[Target pointing data]
****************************************

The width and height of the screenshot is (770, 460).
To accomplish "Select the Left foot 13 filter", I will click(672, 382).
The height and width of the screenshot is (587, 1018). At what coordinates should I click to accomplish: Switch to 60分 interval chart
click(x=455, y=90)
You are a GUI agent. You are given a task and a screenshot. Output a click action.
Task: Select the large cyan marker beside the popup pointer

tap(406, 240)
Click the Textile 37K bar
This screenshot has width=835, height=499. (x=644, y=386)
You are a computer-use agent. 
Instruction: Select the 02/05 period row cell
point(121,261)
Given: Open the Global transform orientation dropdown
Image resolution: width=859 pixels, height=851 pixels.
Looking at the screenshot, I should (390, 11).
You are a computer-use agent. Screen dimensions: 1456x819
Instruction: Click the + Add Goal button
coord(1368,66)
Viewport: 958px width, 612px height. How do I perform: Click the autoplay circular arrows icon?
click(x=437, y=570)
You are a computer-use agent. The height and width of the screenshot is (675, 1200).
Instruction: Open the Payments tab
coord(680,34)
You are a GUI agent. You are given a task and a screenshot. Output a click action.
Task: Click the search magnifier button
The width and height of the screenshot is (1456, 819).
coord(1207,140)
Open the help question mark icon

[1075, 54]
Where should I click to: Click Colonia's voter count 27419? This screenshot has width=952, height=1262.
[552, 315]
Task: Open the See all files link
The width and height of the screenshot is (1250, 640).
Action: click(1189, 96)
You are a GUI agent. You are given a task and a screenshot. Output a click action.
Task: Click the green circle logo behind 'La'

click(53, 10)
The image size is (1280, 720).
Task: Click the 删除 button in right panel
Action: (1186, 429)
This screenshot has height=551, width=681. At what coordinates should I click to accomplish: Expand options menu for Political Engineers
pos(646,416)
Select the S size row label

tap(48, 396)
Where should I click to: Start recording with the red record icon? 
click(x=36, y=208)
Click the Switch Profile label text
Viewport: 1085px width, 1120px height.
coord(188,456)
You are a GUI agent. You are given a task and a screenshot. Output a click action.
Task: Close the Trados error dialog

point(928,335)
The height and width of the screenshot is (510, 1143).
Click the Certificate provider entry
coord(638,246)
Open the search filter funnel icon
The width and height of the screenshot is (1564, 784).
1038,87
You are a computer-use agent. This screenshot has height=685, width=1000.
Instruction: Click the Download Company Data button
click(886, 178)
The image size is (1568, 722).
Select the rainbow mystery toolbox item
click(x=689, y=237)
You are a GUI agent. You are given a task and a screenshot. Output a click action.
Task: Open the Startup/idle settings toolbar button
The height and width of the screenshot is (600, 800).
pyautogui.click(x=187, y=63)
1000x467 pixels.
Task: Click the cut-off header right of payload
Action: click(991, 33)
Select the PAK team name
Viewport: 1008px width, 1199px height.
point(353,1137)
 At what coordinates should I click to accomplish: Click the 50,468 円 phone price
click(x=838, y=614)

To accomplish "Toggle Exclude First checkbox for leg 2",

****************************************

• **Exercise description**:
Find each line in the entries above that contains the word "Select", and copy those lines out in full.

• **Solution to the exercise**:
To accomplish "Select the Left foot 13 filter", I will click(672, 382).
Task: Select the large cyan marker beside the popup pointer
Instruction: Select the 02/05 period row cell
Select the S size row label
Select the rainbow mystery toolbox item
Select the PAK team name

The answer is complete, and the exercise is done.